With the exciting process of deployment complete, the James Webb Space Telescope team is now embarking on their next challenge: Aligning the telescope’s mirror segments. This slow, months-long process is required to fine-tune the individual optics into one large, accurate telescope.
The telescope’s primary mirror consists of 18 gold-colored hexagons made of beryllium, which fit together to create a huge mirror 6.5 meters across. It has a secondary mirror as well, which is a smaller round shape and is located at the end of the boom arms. These all require careful tweaking to be in exactly the right position to allow the telescope to be as accurate as possible.
To achieve that, the engineers began by sending commands to the 126 actuators which will move the primary mirror segments as well as six devices that position the secondary mirror to ensure that they were working. With that confirmed, they could begin moving the segments off of the snubbers that they were sitting on during launch to absorb vibrations in a process that will take around 10 days.

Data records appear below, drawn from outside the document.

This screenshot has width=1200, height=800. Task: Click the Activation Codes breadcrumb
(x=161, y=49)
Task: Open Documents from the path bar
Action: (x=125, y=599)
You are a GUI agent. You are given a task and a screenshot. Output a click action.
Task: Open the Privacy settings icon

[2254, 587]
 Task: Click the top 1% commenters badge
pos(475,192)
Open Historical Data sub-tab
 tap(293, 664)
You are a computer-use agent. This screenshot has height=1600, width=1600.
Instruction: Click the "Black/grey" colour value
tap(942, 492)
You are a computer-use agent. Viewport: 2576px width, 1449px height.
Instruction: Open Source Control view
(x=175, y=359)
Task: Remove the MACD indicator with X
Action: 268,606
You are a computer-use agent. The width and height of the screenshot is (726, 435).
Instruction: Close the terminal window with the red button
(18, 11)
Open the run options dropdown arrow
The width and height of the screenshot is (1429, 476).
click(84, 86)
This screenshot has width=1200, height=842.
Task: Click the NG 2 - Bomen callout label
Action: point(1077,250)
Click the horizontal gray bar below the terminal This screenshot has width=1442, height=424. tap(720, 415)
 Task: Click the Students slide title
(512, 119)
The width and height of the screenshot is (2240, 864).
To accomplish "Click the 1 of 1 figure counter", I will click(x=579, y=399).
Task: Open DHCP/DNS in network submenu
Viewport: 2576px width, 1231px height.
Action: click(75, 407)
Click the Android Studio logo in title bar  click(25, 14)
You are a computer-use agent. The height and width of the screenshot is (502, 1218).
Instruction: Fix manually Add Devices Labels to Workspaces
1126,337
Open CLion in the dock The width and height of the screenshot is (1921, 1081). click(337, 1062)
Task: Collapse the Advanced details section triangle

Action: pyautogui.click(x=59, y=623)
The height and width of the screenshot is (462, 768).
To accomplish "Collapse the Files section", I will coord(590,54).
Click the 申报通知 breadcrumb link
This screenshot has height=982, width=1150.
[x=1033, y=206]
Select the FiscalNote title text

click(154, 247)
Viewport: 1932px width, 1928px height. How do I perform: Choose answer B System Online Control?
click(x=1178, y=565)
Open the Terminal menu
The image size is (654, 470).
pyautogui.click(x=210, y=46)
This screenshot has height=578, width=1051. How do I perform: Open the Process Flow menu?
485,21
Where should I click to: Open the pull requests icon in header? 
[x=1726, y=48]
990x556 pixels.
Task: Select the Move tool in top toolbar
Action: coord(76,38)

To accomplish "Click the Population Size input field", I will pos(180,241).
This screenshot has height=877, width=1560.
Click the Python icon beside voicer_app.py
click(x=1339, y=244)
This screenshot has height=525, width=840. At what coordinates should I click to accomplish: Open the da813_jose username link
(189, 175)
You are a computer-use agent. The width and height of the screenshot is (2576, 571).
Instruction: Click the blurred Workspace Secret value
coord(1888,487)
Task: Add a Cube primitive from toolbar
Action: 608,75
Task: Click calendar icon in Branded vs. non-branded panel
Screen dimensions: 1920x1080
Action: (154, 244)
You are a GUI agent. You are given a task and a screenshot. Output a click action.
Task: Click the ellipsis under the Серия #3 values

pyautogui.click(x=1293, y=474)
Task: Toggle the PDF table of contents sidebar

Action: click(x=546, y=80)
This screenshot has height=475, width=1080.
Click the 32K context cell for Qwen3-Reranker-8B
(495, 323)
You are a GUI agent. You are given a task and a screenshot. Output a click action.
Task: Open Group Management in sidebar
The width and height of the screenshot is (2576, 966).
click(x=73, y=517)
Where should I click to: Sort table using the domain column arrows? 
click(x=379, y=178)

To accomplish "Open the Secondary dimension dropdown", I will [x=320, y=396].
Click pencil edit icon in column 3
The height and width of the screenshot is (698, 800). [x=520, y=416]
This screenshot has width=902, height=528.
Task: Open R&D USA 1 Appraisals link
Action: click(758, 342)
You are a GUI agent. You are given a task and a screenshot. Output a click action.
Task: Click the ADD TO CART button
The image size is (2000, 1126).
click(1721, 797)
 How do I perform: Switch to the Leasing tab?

The adjustment of the mirrors will take around three months in total, and will require many small, careful tweaks. “Getting there is going to take some patience: The computer-controlled mirror actuators are designed for extremely small motions measured in nanometers,” wrote Marshall Perrin from the Space Telescope Science Institute in a blog post. “Each of the mirrors can be moved with incredibly fine precision, with adjustments as small as 10 nanometers (or about 1/10,000th of the width of a human hair). Now we’re using those same actuators instead to move over a centimeter. So these initial deployments are by far the largest moves Webb’s mirror actuators will ever make in space.”
In addition, each actuator needs to work one at a time for safety reasons, and it can only work for a short period to limit how much heat it creates and spreads to the very cold mirrors. So this will be a long, slow process to get the mirrors tuned.
“This may not be the most exciting period of Webb’s commissioning, but that’s OK,” Perrin wrote. We can take the time. During the days that we’re slowly deploying the mirrors, those mirrors are also continuing to slowly cool off as they radiate heat away into the cold of space. The instruments are cooling, too, in a gradual and carefully controlled manner, and Webb is also continuing to gently coast outwards toward L2. Slow and steady does it, for all these gradual processes that get us every day a little bit closer to our ultimate goal of mirror alignment.”